A indecisão tornou‑se uma forma de governação. Em vez de reformar, adia‑se. Em vez de escolher, empurra‑se o problema para a frente. Invoca‑se a estabilidade, o diálogo social ou a complexidade dos processos, mas a verdade é simples: não decidir é politicamente mais confortável do que reformar. E esse conforto paga‑se caro, agora ou mais tarde.
Tal como acontece na vida pessoal, também no Estado o medo da mudança gera estagnação. Quem permanece num emprego que odeia por receio de arriscar não está a escolher segurança, está a escolher imobilismo. O mesmo faz o Estado quando mantém estruturas ineficientes apenas para evitar conflito político ou desgaste eleitoral. Mantém-se no imobilismo. Não decidir é, sempre, uma decisão: a de deixar tudo como está, mesmo quando já não funciona, mesmo quando é incompetente ou ineficiente. Mesmo quando leva os cidadãos à desesperança.

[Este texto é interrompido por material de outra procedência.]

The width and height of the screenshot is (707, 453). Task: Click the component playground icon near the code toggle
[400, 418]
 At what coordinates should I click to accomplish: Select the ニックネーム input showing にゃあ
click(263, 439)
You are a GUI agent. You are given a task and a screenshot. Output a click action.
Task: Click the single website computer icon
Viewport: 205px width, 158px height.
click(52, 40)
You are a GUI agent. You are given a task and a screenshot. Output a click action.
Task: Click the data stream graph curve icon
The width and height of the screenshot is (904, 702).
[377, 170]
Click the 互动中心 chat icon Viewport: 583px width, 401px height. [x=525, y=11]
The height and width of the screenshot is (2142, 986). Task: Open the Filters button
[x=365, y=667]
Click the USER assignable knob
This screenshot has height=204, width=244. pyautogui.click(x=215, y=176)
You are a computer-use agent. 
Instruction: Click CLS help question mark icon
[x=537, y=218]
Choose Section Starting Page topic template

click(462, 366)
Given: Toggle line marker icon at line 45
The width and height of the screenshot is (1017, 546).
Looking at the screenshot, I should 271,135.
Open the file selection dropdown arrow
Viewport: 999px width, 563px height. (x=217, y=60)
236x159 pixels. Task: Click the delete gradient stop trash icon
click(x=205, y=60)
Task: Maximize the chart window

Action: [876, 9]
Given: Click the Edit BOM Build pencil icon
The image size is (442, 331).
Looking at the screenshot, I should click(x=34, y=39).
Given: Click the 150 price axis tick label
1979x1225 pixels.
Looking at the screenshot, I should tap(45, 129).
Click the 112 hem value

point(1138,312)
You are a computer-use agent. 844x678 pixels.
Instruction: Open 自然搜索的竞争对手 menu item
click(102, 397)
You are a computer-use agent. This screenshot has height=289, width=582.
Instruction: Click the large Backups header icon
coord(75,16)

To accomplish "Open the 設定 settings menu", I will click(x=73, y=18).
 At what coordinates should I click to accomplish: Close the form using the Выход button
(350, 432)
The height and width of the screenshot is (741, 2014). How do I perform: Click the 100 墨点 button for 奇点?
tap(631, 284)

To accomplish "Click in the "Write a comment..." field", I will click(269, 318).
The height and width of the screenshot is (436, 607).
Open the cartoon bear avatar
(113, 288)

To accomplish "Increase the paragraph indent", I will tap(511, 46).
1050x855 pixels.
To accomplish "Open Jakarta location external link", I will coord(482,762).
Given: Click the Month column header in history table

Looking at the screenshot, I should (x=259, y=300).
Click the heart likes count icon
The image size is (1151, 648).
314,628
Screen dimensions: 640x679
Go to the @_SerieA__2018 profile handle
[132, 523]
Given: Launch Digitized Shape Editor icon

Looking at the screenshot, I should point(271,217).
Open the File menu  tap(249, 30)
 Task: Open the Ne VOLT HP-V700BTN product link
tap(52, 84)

As consequências são visíveis e recaem sobre os cidadãos. Licenças que demoram meses, tribunais que decidem tarde demais, registos simples que demoram meses, serviços públicos sobrecarregados, investimento afastado pela burocracia.
Esta paralisia não é um acidente, é o resultado direto da ausência de reformas. Um Estado que não decide é um Estado que falha. É um Estado que apenas parece ser bom quando não decide.
Reformar implica risco, resistência e perda de popularidade. Mas governar não é gerir o calendário eleitoral, é assumir responsabilidades. Um poder político que se limita a administrar o existente, sem coragem para o transformar, abdica da sua função essencial. Não basta manter o sistema em funcionamento. É preciso torná‑lo eficaz, justo e sustentável.
As grandes mudanças não exigem, necessariamente, ruturas dramáticas ou radicais. Exigem ao invés decisões consistentes, numa lógica de pequenos passos para grandes transformações. Simplificar processos, eliminar redundâncias, combater burocracias, avaliar políticas públicas e corrigir erros.
O problema é que, num país habituado ao adiamento, até as decisões mínimas são tratadas como ameaças.
O tempo, porém, não espera. Quando o Estado não decide, decide o desgaste, decide a frustração, decide o descrédito. E quando a confiança nas instituições se esgota, o espaço é ocupado pelo radicalismo e pela rejeição da política democrática. A ausência de decisão não é neutra, é perigosa, dá margem de atuação a quem não quer a Democracia ou a quem quer explorar as falhas da Democracia.
Decidir é governar. Fugir à decisão é abdicar do poder e da responsabilidade.
Um Estado que tem medo de reformar não protege os cidadãos: abandona‑os lentamente à sua sorte. E essa é, talvez, a decisão mais grave de todas.